» **READING PASSAGE**
# # # #
In today’s rapidly evolving and technology-driven regulatory environment, businesses and governments have had to change their operations to stay profitable and compliant. Everything from cloud computing to machine learning and AI to the Internet of Things (IoT) are opening new revenue streams and altering supply chain models. Following the COVID-19 pandemic, businesses and governments once again had to adapt to a new way of life and how consumers were seeking products, ensuring that items were being taxed correctly. It’s more clear than before that tax analysts need a wide array of skills to ensure their company stays compliant.
Indirect tax professionals must be able to work in a global environment, understand evolving business goals and know how to properly dissect data and present it in a meaningful way. Furthermore, these individuals must remain current on the latest technologies to ensure that their business continues to be efficient and compliant in all indirect tax requirements.
Here are five key tax analyst skills that will ensure a business finds success with indirect tax.
Manual processes for managing sales tax compliance are not enough for today’s regulatory environment. Tax analysts must have a strong grasp of automated processes and how an “always on” tax engine ensures you can automatically apply changes as they arise and effortlessly ensure accurate sales tax calculations.
Regulatory authorities are looking for more effective ways to collect revenues owed and close the tax gap. Tax analysts need to know your company data inside and out. It’s not enough to simply know that sales tax exists in one state and not the other. Sales tax is increasingly complicated, and with economic nexus requirements continuing to roll out in states, businesses could be facing more nuances with taxes owed than ever before. It’s critical for tax analysts to know what the data means, how it could impact your company, and what changes need to go into effect to stay compliant.
# # # #
» **DATA EXCERPTS**
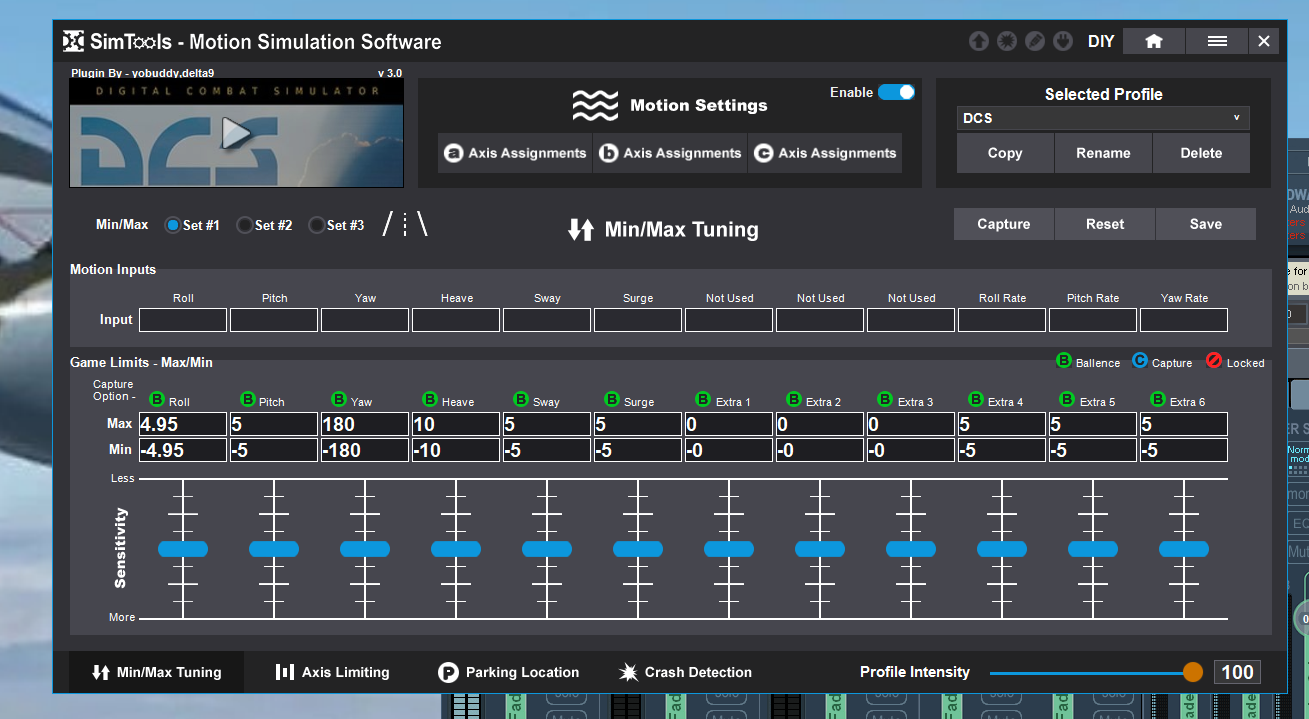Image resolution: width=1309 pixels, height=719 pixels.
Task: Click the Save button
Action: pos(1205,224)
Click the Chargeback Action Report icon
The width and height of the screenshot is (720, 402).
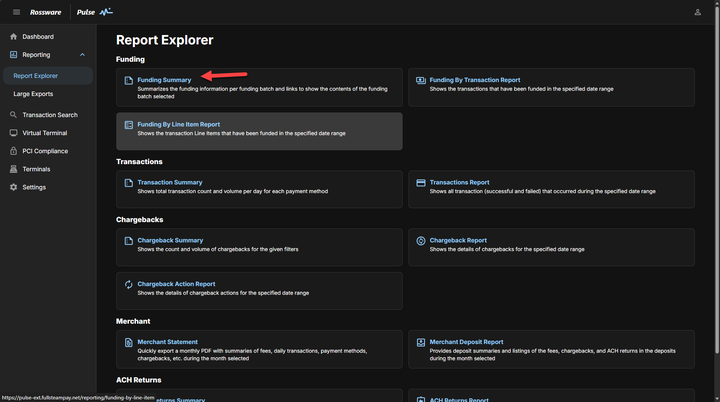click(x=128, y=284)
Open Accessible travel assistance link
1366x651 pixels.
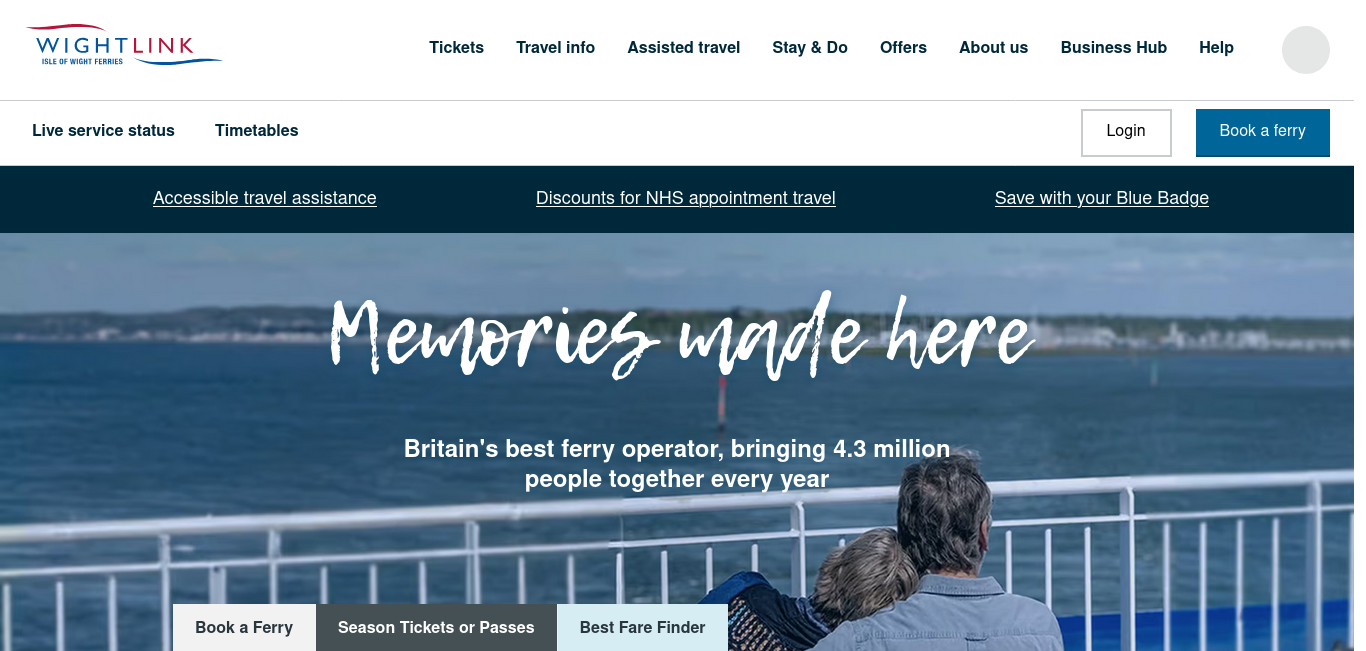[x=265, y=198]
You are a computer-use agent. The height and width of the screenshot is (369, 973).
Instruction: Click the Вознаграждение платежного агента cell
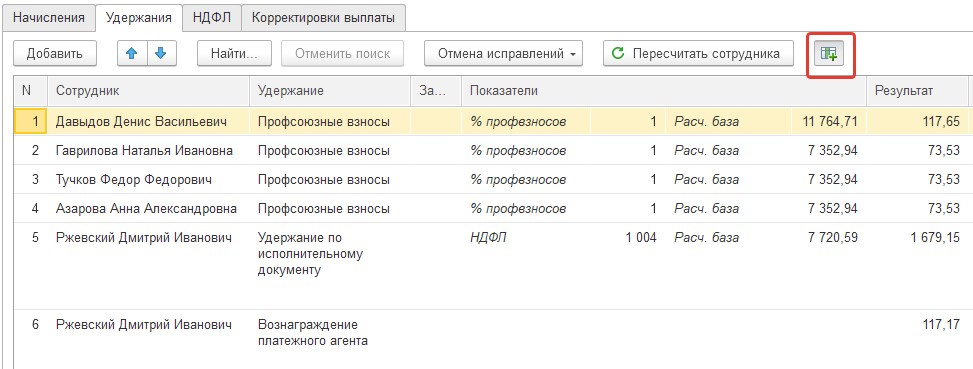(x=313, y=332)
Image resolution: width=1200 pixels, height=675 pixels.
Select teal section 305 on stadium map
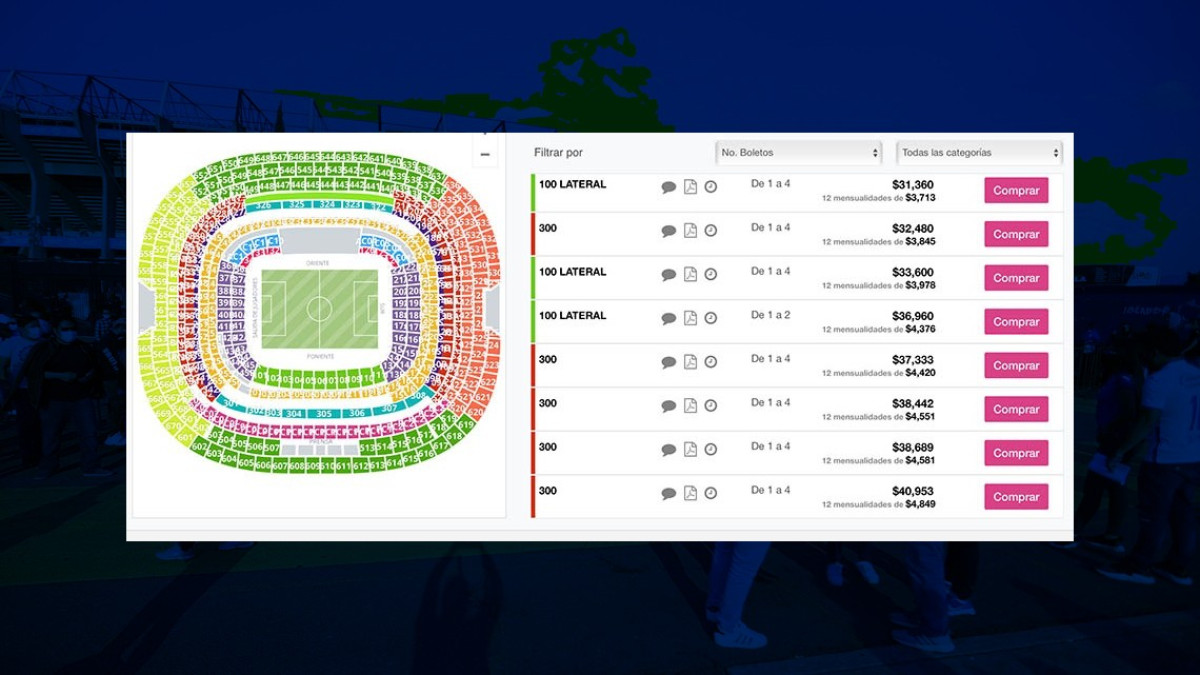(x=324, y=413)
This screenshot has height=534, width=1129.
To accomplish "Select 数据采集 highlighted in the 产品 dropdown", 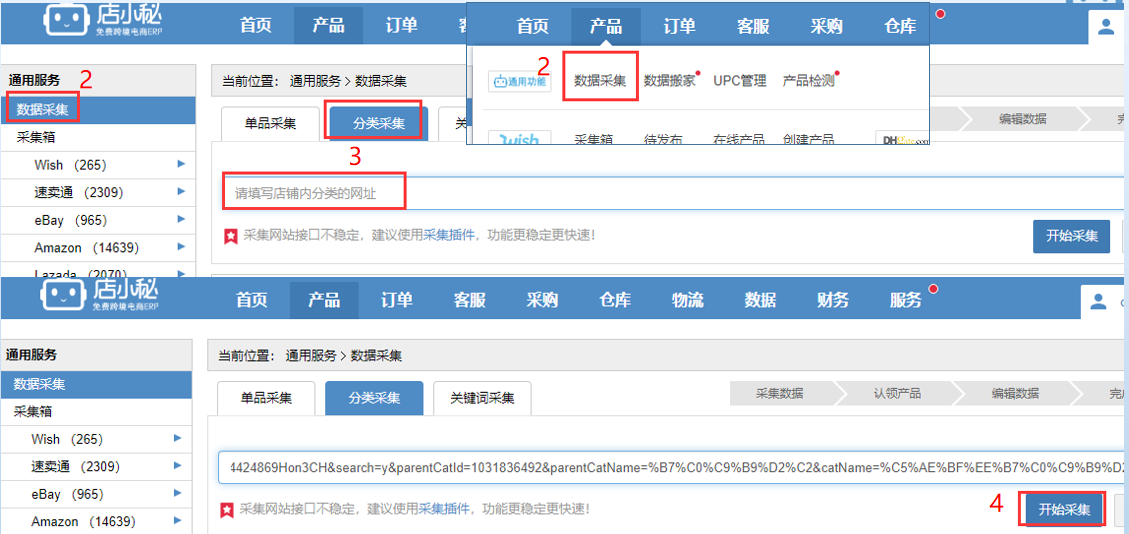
# # # #
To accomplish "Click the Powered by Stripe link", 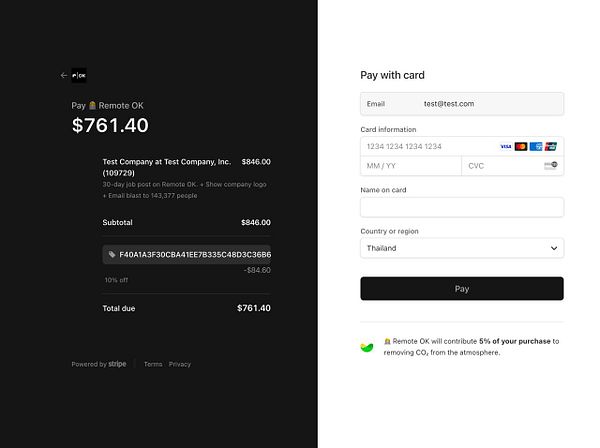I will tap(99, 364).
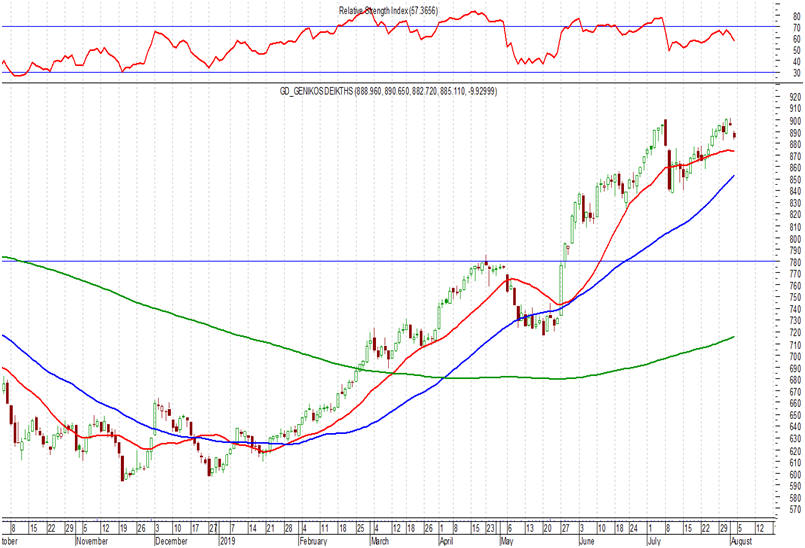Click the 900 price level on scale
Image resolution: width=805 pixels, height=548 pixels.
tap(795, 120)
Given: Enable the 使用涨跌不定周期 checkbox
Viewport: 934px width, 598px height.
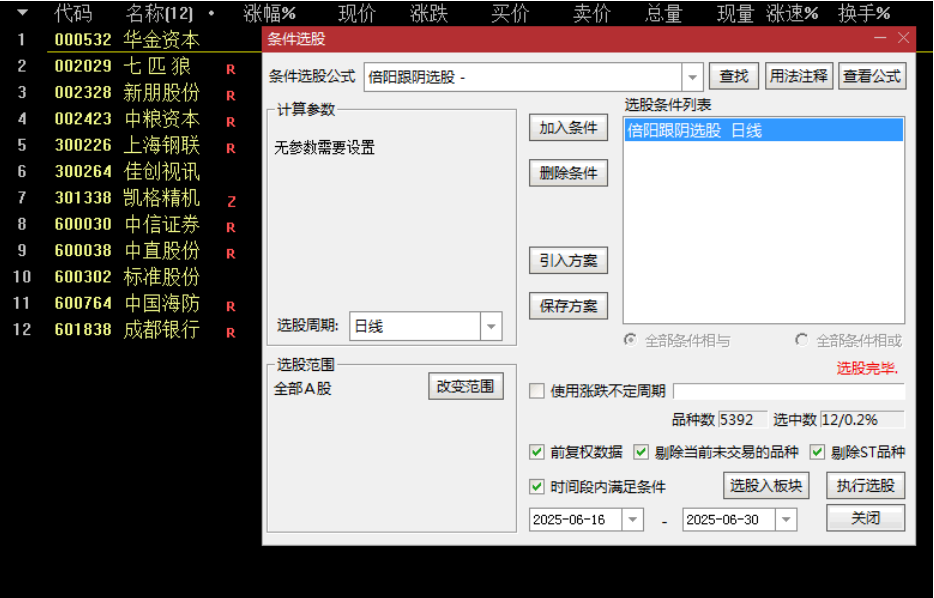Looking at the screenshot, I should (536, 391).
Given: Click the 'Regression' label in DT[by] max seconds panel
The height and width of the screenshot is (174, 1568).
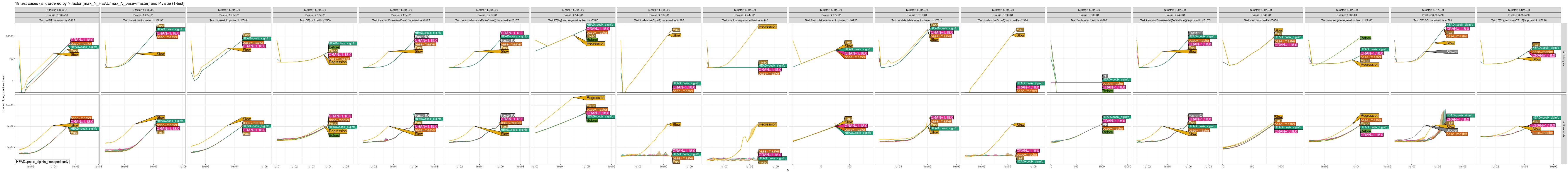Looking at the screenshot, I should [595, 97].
# # # #
» **REQUIREMENT 1**
In the text on tax analyst skills, do these statements agree with it? (a) Manual processes for managing sales tax compliance are sufficient for today's regulatory environment. (b) Indirect tax professionals must be able to work in a global environment. (c) Economic nexus requirements are continuing to roll out in states. For each, answer yes or no and quote the deciding words.
» **REQUIREMENT 2**
Translate this sentence from the text on tax analyst skills into Spanish: "Regulatory authorities are looking for more effective ways to collect revenues owed and close the tax gap."
» **REQUIREMENT 3**
Continue the text on tax analyst skills from its final sentence.
The records are separate material and have no connection to the text on tax analyst skills.

» **TASK ANSWER 1**
(a) No: "Manual processes for managing sales tax compliance are not enough for today’s regulatory environment."
(b) Yes: "Indirect tax professionals must be able to work in a global environment"
(c) Yes: "with economic nexus requirements continuing to roll out in states"

» **TASK ANSWER 2**
Las autoridades reguladoras buscan formas más eficaces de recaudar los ingresos adeudados y cerrar la brecha fiscal.

» **TASK ANSWER 3**
Understand the implications of change
To that same effect, a strong tax analyst knows how to relay critical information to all departments in a digestible manner. We’ve previously talked about how the tax and IT departments must be aligned on the journey to a cloud-based sales tax solution, but that is just one example. When sales and use tax evolves – and it will continue to evolve – businesses must realize those implications. Is there a new sales tax holiday in a state in which you operate? When did your business meet a state’s economic nexus threshold? Tax analysts have to know what will impact the company and what changes are necessary to keep the business in line with all local, state and federal regulations.
Business acumen and adaptability
Tax might be one of the two certainties in life, but your tax solution cannot remain stagnant. Tax analysts need to know how to adapt to the evolving environment. Can your tax solution scale to meet your company’s growing needs? How expensive are database or hardware upgrades and replacements going to cost? The right solution seamlessly scales along with your business, and tax analysts must realize that this adaptability is essential to continued business growth.
Realize the security risks
Tax transaction details often contain sensitive organizational data and often the personally identifiable data of your customers. Do you really want your business spending unnecessary time, attention and resources toward applying security patches to outdated and on-premise technology? It’s essential to keep sensitive data safe, but to also not detract from regular operations. Tax analysts must know that managing and maintaining security on your own could quickly drive up TCO, overburden your IT team and impact the company’s bottom line.